# [Aim of the exercise]
Leave the pictures out, and repeat exactly each line from the one that holds "Click the purple add document icon" through the final line of the entries below.

=== Records for this exercise ===

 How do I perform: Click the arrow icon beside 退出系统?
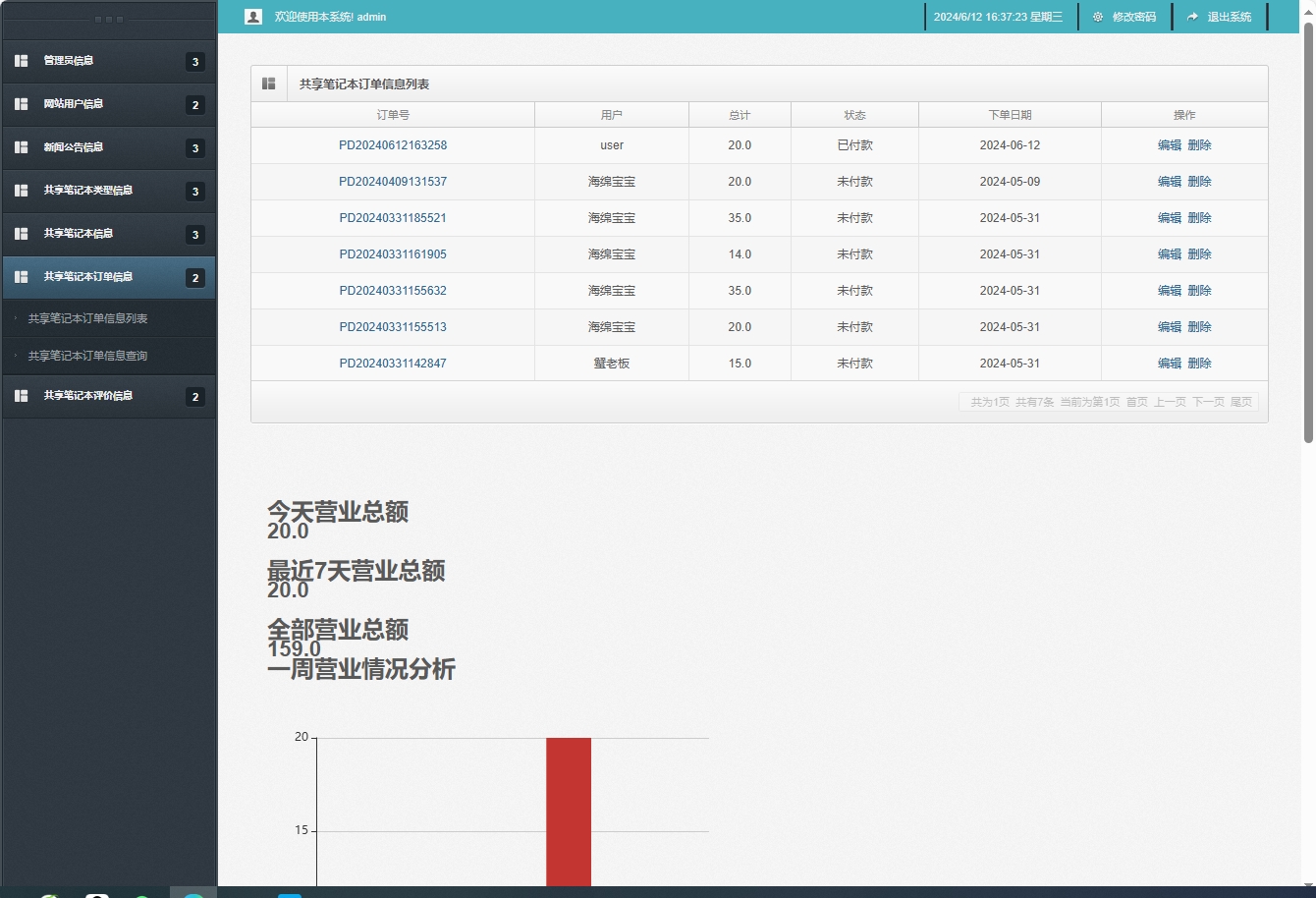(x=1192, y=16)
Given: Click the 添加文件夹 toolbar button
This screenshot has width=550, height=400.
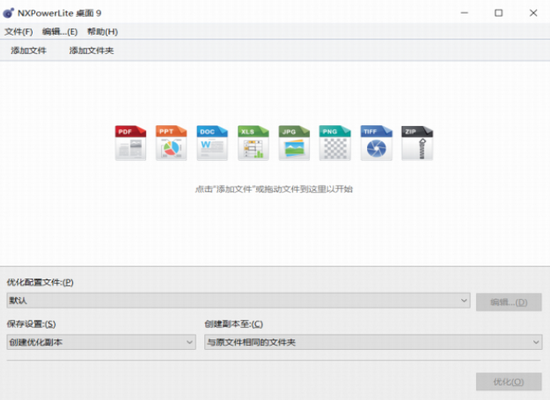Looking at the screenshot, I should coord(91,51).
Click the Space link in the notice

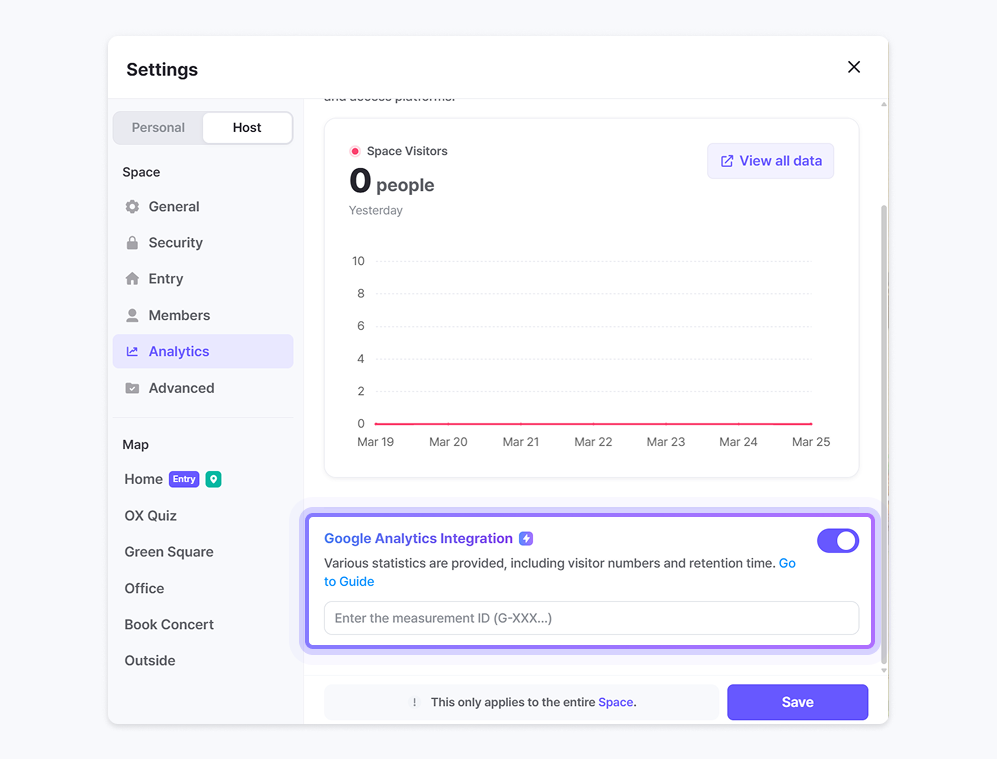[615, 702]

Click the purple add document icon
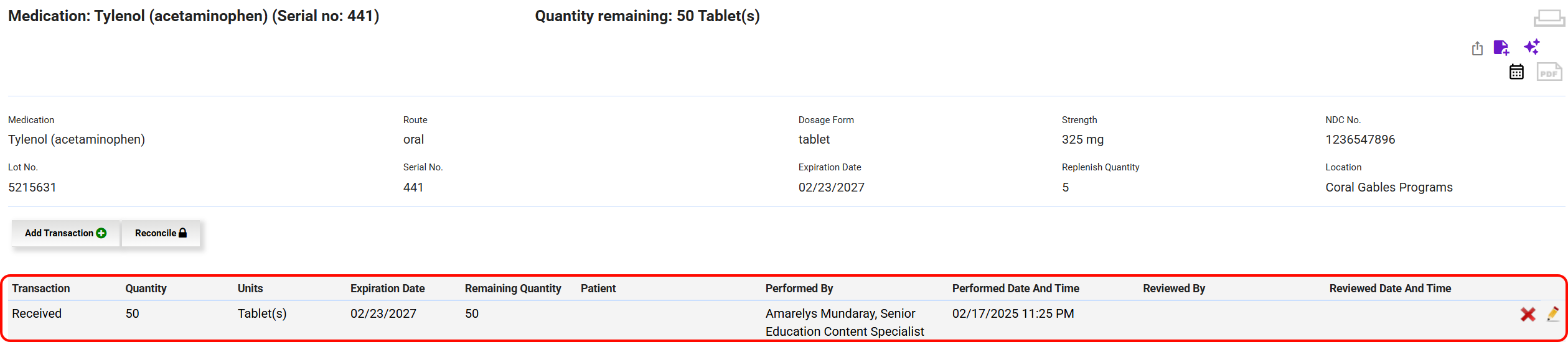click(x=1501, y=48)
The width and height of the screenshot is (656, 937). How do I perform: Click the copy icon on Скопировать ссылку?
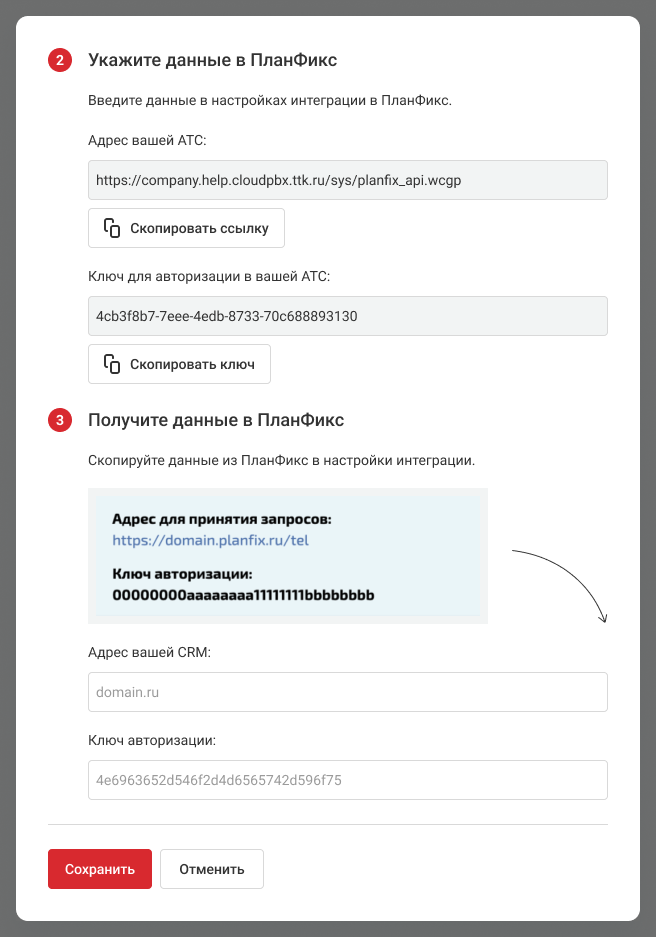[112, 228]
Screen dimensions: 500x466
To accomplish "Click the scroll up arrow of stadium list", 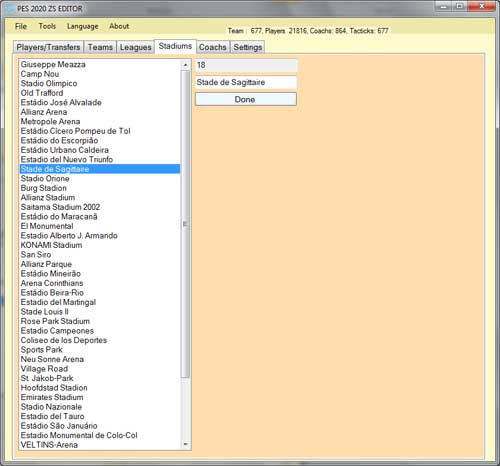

===

# [Finished task]
Click the purple add document icon
click(x=1501, y=48)
The width and height of the screenshot is (656, 937). How do I perform: Click the copy icon on Скопировать ссылку?
[112, 228]
Screen dimensions: 500x466
To accomplish "Click the scroll up arrow of stadium list", 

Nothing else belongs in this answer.